Tue Jun 30 07:57:28 EDT 2015

Among the many changes of Apache Lucene 5, it is no longer possible to
override the Analyzer on a per-document base.

You have to pick a single Analyzer when opening the IndexWriter.
Of course the Analyzer can still return a different tokenization chain
for each field, but the field->tokenizer mapping has to be consistent
for the lifecycle of the IndexWriter.

This means we might need to drop our "Dynamic Analyzer" feature:
 http://docs.jboss.org/hibernate/search/5.4/reference/en-US/html_single/#_dynamic_analyzer_selection

I did ask to restore the functionality:
https://issues.apache.org/jira/browse/LUCENE-6212

So, the alternatives I'm seeing:
 # Dropping the Dynamic Analyzer feature
 # Cheat and pass in a mutable Analyzer - needs some caution re concurrent usage
 # Cheat and pass in a pre-analyzed Document
 # Fork & patch the IndexWriter

Patching the functionality back in Lucene is trivial, but the Lucene
team needs  to agree on the use case and then the release time will be
long.

We should discuss both a short-term solution and the better long-term solution.

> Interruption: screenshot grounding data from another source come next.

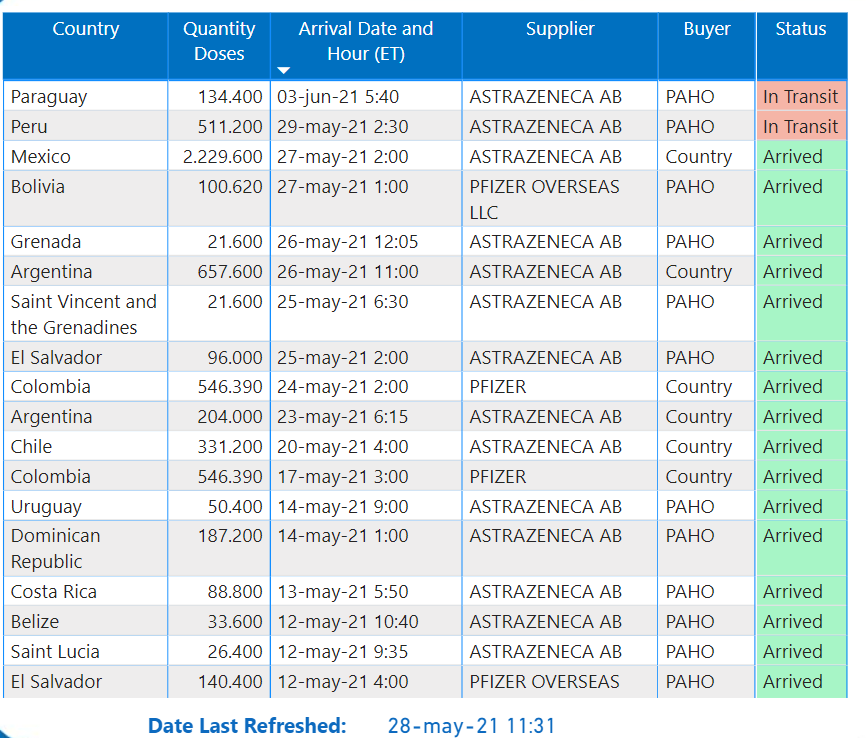Click the sort arrow in Arrival Date header
This screenshot has width=866, height=738.
[283, 70]
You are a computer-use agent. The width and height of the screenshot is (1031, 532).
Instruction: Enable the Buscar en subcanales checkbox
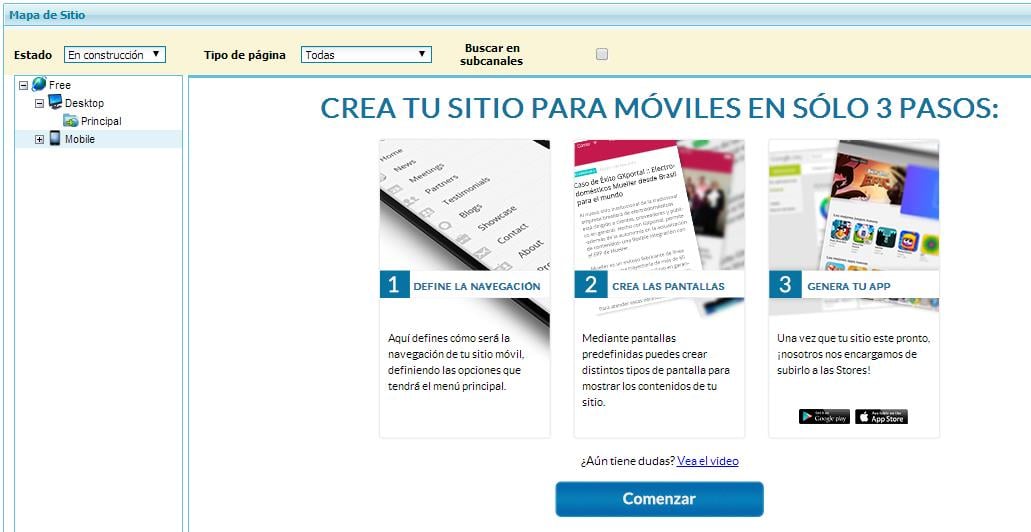(602, 55)
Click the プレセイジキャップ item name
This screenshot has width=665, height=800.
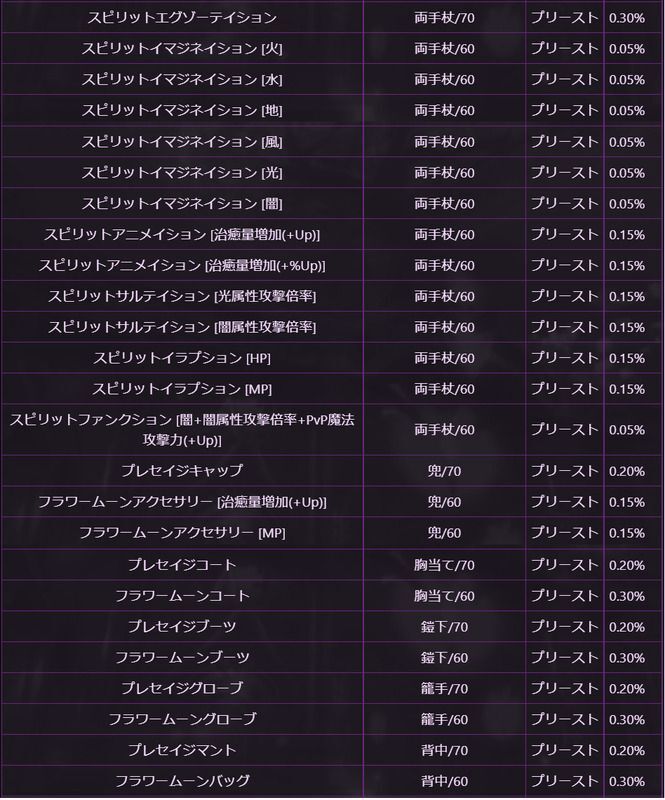pyautogui.click(x=181, y=471)
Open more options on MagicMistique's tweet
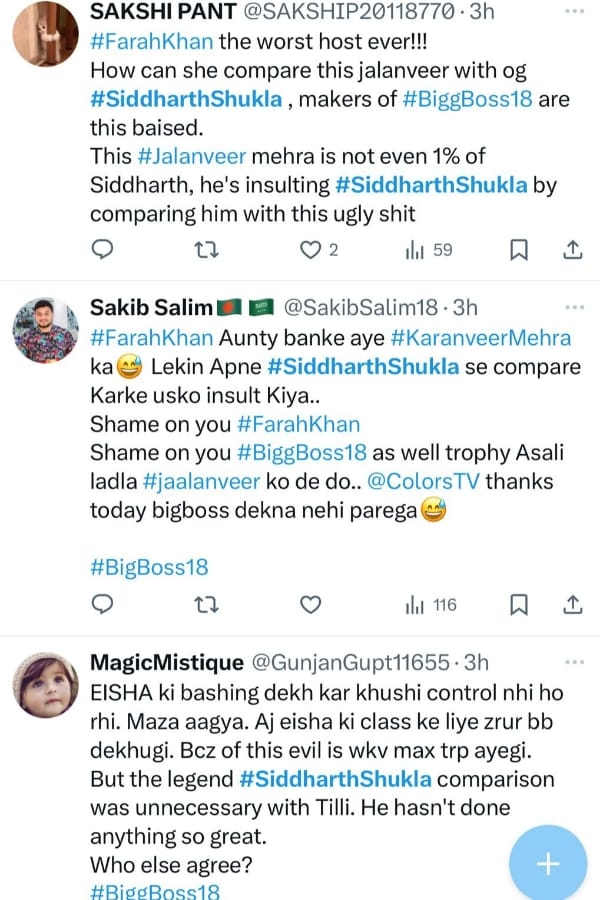 tap(574, 661)
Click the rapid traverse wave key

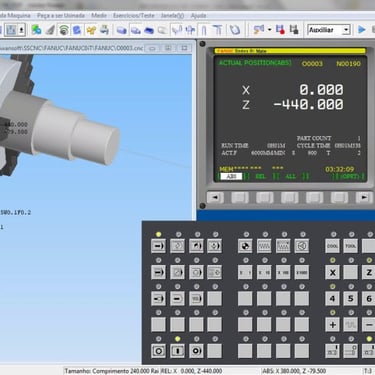pyautogui.click(x=351, y=324)
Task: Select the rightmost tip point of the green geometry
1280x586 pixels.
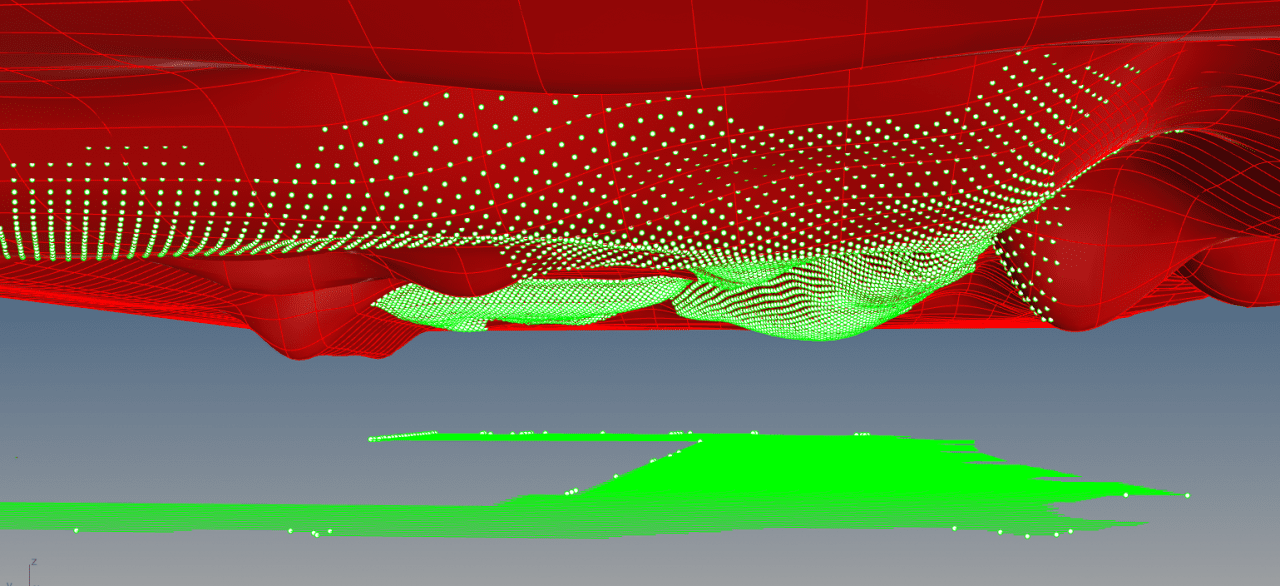Action: [1187, 495]
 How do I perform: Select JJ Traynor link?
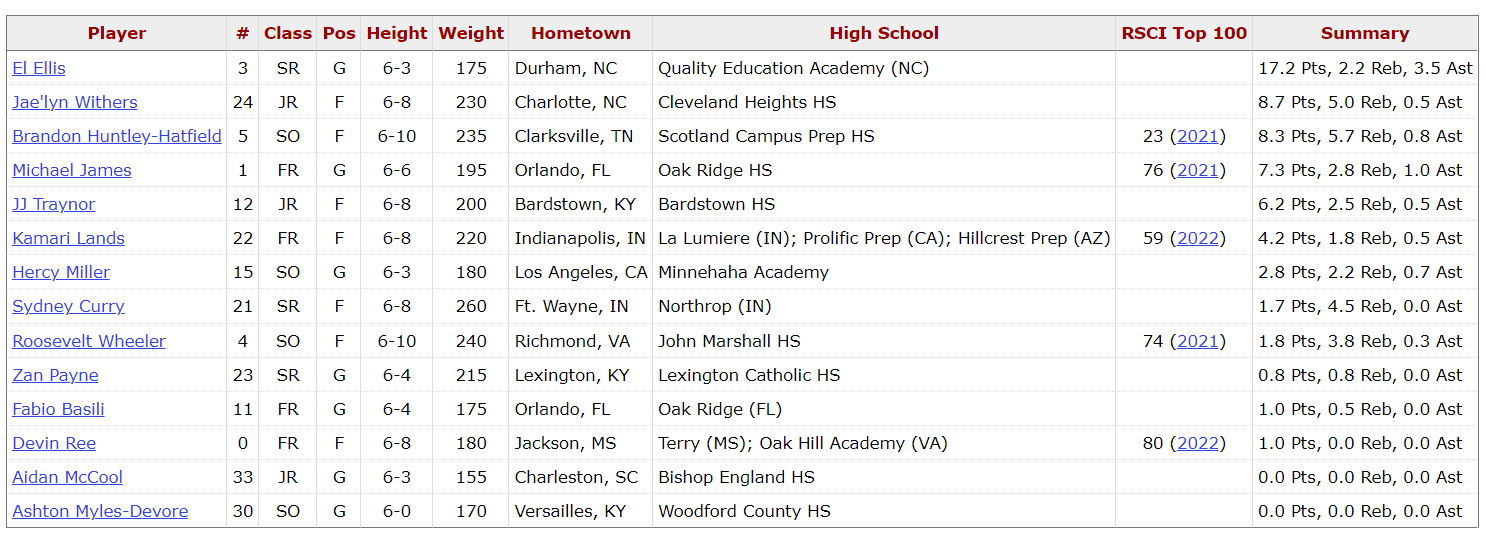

My favourite long-term solution would be to do pre-analysis: in our
master/slave clustering approach, that would have several other
benefits:
 - move the analyzer work to the slaves
 - reduce the network payloads
 - remove the need to be able to serialize analyzers
But I'd prefer to do this in a second "polishing phase" rather than
consider such a backend rewrite as a blocker for Lucene 5.

WDYT?

Thanks,
Sanne